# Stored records
------------------------------------
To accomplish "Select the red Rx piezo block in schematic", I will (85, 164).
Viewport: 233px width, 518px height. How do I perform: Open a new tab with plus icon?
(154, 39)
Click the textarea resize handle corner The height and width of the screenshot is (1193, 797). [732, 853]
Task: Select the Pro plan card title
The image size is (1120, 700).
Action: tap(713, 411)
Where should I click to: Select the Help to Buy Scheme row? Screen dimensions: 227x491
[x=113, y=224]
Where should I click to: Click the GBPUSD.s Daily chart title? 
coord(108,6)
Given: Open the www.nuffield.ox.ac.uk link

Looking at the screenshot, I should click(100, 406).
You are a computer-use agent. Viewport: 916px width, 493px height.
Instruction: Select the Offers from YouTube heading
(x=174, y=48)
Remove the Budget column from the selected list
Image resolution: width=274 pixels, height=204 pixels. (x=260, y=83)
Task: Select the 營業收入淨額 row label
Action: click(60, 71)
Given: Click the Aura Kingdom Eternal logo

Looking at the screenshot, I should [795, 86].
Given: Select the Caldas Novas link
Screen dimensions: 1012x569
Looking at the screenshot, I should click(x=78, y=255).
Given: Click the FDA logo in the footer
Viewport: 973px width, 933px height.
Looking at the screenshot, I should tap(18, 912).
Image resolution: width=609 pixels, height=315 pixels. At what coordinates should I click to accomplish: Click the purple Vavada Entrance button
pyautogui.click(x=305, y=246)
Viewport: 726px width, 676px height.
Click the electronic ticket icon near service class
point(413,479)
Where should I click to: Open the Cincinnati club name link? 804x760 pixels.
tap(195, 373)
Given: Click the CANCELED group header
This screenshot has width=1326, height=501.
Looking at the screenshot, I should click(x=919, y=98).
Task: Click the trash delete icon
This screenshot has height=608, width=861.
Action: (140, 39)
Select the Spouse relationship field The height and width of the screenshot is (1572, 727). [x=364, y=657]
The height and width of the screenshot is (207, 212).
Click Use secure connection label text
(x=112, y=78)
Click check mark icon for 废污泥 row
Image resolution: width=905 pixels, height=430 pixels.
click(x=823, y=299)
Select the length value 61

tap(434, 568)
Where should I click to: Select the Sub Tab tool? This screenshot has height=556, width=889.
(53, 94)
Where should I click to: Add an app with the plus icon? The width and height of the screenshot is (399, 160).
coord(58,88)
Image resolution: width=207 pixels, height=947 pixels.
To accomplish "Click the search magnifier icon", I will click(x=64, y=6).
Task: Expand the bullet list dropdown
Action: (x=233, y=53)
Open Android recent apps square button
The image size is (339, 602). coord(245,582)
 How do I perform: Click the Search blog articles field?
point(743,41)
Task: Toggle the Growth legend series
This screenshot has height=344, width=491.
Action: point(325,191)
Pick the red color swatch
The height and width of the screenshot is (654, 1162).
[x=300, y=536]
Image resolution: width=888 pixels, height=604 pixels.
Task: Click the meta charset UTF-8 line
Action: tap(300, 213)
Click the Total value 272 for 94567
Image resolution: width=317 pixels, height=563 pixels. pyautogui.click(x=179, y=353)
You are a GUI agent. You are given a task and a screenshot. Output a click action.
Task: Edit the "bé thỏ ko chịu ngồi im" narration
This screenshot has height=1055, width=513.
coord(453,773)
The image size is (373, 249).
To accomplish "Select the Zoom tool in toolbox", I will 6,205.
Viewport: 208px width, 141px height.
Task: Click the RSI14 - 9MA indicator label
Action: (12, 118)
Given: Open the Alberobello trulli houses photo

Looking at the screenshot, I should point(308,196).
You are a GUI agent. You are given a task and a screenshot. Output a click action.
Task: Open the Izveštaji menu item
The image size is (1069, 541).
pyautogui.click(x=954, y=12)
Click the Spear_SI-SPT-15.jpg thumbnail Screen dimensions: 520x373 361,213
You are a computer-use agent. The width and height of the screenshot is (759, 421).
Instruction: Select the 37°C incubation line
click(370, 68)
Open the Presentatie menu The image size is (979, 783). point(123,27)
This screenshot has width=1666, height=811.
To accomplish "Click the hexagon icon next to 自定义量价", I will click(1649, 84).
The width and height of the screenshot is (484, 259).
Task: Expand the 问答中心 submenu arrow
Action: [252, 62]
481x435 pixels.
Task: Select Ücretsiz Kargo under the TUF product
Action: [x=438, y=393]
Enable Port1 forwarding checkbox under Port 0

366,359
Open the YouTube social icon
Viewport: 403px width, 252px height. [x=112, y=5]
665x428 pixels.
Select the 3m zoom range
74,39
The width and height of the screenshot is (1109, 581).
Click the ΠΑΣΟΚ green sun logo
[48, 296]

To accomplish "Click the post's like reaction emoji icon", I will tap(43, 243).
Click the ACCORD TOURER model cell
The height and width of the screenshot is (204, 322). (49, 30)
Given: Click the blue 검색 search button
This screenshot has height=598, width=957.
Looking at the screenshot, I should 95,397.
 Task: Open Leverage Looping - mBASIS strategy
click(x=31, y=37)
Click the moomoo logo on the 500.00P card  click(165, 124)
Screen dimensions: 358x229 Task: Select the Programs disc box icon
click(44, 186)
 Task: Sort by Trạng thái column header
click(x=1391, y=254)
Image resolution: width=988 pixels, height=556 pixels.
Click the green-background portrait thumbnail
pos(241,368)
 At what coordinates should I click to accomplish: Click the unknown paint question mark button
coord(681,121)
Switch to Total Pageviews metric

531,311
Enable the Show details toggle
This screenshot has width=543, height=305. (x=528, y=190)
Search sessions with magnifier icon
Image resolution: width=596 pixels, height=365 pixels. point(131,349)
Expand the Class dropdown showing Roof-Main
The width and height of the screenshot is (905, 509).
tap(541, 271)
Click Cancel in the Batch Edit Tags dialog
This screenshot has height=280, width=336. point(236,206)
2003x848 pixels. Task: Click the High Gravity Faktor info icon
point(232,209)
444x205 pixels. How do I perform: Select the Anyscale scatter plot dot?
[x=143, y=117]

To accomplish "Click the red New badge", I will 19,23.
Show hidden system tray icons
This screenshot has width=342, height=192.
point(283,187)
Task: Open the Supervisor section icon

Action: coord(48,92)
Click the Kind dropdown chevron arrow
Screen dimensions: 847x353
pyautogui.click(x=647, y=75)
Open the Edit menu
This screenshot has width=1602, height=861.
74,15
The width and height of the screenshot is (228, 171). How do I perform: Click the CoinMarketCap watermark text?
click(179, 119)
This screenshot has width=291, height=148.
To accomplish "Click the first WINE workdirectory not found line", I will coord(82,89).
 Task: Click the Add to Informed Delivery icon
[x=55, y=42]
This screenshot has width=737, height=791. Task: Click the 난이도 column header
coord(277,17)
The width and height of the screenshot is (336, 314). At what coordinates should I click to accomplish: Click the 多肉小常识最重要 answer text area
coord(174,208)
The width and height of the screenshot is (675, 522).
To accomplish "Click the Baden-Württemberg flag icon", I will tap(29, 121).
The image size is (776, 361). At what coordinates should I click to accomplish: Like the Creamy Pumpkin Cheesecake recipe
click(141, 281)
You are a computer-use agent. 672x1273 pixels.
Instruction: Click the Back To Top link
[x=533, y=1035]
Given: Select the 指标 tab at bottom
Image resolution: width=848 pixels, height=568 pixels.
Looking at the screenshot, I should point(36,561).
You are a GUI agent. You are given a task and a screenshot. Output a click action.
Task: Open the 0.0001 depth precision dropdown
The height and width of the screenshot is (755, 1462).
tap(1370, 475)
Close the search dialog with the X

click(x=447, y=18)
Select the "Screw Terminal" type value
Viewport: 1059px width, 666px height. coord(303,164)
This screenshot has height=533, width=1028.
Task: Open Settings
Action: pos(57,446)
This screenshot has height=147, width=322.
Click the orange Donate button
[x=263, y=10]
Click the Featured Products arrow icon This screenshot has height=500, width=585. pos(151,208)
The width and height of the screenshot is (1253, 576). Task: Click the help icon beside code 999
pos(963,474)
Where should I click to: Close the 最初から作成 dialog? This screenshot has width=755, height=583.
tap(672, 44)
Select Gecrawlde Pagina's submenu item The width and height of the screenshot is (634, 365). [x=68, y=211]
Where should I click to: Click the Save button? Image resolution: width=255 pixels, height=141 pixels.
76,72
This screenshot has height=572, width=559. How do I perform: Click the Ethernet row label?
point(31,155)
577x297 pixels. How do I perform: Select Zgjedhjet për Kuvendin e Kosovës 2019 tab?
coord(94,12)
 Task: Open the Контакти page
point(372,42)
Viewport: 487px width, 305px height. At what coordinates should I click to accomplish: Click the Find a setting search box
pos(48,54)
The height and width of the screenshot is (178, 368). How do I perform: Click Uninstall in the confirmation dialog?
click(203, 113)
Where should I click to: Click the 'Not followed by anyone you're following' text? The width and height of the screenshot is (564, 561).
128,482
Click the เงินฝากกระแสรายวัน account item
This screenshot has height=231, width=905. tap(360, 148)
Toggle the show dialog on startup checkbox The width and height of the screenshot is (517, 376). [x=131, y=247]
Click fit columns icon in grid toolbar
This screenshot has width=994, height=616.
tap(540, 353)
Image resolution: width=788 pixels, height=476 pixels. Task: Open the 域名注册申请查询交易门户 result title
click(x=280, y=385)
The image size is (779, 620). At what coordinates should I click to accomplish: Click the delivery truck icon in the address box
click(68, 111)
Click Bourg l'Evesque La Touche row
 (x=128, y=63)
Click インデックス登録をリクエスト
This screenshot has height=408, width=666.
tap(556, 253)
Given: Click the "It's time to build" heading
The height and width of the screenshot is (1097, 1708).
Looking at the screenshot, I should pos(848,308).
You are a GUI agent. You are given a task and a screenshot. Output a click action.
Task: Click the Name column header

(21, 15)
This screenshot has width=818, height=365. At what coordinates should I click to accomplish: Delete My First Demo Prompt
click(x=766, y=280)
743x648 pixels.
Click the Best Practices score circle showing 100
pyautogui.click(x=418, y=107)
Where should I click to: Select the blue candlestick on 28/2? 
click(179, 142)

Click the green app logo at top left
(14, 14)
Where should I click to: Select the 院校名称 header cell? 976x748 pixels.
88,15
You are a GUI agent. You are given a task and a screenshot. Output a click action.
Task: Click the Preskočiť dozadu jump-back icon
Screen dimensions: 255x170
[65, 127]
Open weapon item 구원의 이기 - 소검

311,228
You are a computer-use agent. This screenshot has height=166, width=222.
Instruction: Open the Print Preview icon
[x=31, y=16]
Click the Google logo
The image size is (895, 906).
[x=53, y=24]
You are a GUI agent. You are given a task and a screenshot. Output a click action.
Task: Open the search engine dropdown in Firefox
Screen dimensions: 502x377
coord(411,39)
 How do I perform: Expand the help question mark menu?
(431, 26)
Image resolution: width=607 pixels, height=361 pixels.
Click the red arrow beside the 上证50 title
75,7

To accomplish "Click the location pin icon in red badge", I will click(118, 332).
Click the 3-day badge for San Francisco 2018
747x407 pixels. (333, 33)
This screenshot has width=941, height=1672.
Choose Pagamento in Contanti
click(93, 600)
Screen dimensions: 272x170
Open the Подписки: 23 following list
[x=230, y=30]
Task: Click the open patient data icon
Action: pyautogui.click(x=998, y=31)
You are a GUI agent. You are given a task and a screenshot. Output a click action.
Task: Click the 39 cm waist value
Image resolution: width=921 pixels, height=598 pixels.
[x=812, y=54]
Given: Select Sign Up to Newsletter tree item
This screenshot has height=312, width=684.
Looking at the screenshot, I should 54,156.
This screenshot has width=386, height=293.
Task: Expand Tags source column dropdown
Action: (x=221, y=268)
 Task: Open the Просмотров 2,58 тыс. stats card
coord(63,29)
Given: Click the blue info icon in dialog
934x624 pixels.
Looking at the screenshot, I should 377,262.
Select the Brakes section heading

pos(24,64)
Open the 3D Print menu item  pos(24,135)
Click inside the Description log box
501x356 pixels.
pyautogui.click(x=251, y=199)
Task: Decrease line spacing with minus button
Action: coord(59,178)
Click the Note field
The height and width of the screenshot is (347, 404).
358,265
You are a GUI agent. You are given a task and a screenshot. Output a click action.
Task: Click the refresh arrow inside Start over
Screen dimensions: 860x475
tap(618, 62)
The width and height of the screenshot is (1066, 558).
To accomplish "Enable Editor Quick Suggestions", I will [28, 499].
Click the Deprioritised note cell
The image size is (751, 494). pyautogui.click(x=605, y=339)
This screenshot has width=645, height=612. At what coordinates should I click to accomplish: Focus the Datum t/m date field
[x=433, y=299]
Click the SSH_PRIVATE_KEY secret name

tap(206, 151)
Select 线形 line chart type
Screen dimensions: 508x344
------------------------------------
Your answer should consist solely of the lines above from the line with "Task: Sort by Trạng thái column header" to the line with "The width and height of the screenshot is (675, 522).", both included, reproduced exactly.

# Response to this exercise
 Task: Sort by Trạng thái column header
click(x=1391, y=254)
Image resolution: width=988 pixels, height=556 pixels.
Click the green-background portrait thumbnail
pos(241,368)
 At what coordinates should I click to accomplish: Click the unknown paint question mark button
coord(681,121)
Switch to Total Pageviews metric

531,311
Enable the Show details toggle
This screenshot has width=543, height=305. (x=528, y=190)
Search sessions with magnifier icon
Image resolution: width=596 pixels, height=365 pixels. point(131,349)
Expand the Class dropdown showing Roof-Main
The width and height of the screenshot is (905, 509).
tap(541, 271)
Click Cancel in the Batch Edit Tags dialog
This screenshot has height=280, width=336. point(236,206)
2003x848 pixels. Task: Click the High Gravity Faktor info icon
point(232,209)
444x205 pixels. How do I perform: Select the Anyscale scatter plot dot?
[x=143, y=117]

To accomplish "Click the red New badge", I will 19,23.
Show hidden system tray icons
This screenshot has width=342, height=192.
point(283,187)
Task: Open the Supervisor section icon

Action: coord(48,92)
Click the Kind dropdown chevron arrow
Screen dimensions: 847x353
pyautogui.click(x=647, y=75)
Open the Edit menu
This screenshot has width=1602, height=861.
74,15
The width and height of the screenshot is (228, 171). How do I perform: Click the CoinMarketCap watermark text?
click(179, 119)
This screenshot has width=291, height=148.
To accomplish "Click the first WINE workdirectory not found line", I will coord(82,89).
 Task: Click the Add to Informed Delivery icon
[x=55, y=42]
This screenshot has width=737, height=791. Task: Click the 난이도 column header
coord(277,17)
The width and height of the screenshot is (336, 314). At what coordinates should I click to accomplish: Click the 多肉小常识最重要 answer text area
coord(174,208)
The width and height of the screenshot is (675, 522).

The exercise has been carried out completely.